_Task to carry out:_ Below is a listing; reproduce exactly its lines from the one containing "Viewport: 828px width, 887px height." to its last line, both ends kept, and no other lines.
(Beginning of Exercise inputs)
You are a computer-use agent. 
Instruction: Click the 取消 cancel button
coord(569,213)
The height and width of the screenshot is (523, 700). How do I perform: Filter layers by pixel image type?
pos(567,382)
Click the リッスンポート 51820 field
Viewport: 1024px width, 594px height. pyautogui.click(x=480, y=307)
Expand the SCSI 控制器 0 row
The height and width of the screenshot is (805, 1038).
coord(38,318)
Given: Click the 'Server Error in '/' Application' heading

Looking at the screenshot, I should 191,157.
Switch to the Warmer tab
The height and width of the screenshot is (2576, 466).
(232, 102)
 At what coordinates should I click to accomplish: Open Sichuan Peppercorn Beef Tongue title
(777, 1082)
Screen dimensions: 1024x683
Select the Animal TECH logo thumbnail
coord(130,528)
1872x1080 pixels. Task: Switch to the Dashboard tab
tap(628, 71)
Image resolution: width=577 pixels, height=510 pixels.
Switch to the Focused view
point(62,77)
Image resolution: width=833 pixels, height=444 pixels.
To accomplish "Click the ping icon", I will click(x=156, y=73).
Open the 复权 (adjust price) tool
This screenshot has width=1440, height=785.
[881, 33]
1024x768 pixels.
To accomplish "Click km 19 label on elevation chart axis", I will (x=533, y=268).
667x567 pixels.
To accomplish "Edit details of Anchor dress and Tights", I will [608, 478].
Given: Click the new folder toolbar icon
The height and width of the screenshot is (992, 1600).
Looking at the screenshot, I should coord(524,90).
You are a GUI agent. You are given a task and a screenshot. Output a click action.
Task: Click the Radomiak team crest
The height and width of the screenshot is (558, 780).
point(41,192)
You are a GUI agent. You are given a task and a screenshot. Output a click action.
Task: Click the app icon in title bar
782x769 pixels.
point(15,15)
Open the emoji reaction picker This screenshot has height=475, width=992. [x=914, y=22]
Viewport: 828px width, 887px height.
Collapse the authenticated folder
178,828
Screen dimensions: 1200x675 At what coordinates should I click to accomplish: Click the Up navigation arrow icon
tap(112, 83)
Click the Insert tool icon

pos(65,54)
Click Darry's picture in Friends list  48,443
(End of Exercise inputs)
_Solution for this exercise:_
Viewport: 828px width, 887px height.
Collapse the authenticated folder
178,828
Screen dimensions: 1200x675 At what coordinates should I click to accomplish: Click the Up navigation arrow icon
tap(112, 83)
Click the Insert tool icon

pos(65,54)
Click Darry's picture in Friends list  48,443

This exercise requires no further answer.